All travel still difficult in D.C. area
We are in the midst of a natural disaster, and no part of the D.C. area's transportation system is functioning very well. Residents say many neighborhood streets haven't been cleared. Drivers are crawling along main roads, which is good, because if they got up any speed, it would be dangerous. Bus riders often don't have a stop at which to wait. Train riders are complaining about long waits on crowded platforms.
On neighborhood streets that have not been made passable, the snow has hardened, making it difficult for plows to gain the upper hand. Different equipment is needed. Some residential areas will see small front-end loaders working to break up snow piles.

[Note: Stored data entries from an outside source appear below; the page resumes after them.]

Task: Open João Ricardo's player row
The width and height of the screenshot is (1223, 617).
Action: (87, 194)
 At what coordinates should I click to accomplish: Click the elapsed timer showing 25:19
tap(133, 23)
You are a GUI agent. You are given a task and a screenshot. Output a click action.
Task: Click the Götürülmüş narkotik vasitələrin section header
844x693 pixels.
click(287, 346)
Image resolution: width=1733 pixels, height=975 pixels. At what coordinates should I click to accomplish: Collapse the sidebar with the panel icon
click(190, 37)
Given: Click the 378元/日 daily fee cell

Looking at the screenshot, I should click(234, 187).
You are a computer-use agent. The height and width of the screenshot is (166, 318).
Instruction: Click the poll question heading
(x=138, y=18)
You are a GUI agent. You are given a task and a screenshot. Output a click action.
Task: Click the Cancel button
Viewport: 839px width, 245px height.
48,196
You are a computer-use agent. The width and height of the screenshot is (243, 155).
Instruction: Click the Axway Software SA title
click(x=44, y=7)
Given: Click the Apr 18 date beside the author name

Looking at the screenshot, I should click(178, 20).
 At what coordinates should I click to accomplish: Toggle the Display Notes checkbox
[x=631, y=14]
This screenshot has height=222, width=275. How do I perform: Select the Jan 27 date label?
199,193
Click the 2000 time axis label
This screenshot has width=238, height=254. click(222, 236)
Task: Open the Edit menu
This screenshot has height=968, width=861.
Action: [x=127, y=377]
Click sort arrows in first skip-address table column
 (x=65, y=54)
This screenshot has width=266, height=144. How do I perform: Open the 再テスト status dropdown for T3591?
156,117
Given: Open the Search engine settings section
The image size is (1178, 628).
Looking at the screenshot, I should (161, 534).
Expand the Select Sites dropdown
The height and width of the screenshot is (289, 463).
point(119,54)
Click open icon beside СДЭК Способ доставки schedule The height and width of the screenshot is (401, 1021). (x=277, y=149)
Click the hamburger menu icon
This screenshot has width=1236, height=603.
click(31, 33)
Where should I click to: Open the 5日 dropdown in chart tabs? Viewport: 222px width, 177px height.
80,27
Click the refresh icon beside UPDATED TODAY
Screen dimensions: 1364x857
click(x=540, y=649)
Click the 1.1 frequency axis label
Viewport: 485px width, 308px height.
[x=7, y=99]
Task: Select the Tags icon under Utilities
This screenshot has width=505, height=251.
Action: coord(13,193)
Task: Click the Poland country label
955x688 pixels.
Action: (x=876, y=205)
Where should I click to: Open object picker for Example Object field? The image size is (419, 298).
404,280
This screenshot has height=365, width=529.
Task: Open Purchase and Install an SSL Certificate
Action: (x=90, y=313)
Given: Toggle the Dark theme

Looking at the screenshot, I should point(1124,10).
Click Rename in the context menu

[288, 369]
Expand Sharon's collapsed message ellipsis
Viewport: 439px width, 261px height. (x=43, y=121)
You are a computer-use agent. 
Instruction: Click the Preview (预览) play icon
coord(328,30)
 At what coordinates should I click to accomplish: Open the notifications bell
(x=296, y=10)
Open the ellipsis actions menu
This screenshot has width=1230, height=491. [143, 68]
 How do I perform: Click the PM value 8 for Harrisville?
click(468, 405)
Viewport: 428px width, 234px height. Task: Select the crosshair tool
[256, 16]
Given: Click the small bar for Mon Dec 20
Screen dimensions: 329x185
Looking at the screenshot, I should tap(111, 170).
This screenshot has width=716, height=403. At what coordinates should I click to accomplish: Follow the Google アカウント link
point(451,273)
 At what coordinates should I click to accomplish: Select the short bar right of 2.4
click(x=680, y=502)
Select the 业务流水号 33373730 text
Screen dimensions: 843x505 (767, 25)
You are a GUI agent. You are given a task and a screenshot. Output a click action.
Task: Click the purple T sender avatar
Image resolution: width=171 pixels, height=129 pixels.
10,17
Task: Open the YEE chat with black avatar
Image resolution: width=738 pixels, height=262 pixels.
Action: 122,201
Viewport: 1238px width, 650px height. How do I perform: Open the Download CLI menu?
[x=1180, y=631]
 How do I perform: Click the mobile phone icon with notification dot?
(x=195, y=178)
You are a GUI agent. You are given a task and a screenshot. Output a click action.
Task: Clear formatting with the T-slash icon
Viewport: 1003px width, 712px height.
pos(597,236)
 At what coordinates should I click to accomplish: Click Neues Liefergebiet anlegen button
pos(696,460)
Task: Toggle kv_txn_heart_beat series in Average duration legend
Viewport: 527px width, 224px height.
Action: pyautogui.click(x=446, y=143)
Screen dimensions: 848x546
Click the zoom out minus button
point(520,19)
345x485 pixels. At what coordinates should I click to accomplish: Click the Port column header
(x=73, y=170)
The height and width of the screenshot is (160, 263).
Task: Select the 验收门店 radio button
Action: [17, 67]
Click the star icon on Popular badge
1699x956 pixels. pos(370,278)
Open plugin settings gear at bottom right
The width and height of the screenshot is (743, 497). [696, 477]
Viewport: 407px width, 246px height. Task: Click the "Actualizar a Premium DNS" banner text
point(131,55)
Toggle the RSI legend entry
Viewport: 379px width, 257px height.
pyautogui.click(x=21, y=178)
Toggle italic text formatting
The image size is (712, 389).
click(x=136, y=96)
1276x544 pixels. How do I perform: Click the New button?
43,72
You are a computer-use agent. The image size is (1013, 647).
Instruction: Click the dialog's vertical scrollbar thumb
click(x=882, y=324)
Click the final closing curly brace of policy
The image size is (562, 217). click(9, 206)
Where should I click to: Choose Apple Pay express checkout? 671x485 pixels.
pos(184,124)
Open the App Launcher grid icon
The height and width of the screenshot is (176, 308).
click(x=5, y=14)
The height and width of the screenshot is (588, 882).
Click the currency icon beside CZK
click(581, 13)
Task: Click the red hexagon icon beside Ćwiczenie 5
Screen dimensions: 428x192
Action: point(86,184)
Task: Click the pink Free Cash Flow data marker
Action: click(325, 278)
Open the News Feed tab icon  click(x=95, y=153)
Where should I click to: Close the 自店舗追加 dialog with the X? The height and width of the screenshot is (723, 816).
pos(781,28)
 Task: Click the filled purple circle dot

Main roads are much more crowded today. It's as though the morning rush never ended. The condition of these roads is somewhat better than on Monday, but more people came out of their neighborhoods to reach work or do errands in the brief window before the next storm later today.
A driver breaking free of traffic is tempted to step on the gas. Resist that temptation. Some road obstacle is in your immediate future. These are the key problems I encountered:
Lanes disappear. On East-West Highway and Brookville Road in Montgomery County, there is no eastbound lane. As drivers come down the hill and enter a curve, the lane vanishes into the snow and their only move is into oncoming traffic.
There's no place to put the snow. At points where the roads narrow or bend, there's likely to be frozen slush in the roadway and piles of hardened snow on the sides of the road. Medians are piled high with snow that occasionally spills into the left lane and creates bumps and slippery spots.
Visibility is limited. Interchanges and intersections are particular problems. At many intersections, the snow piles are so big, they could hide a basketball team. At these points, drivers will not see pedestrians stepping out into the roadways. Be particularly careful making a right turn.
Pedestrians in roads. What else can they do? People are walking out of neighborhoods to get supplies. In many cases, the sidewalks are under more than a foot of snow, even along main roads.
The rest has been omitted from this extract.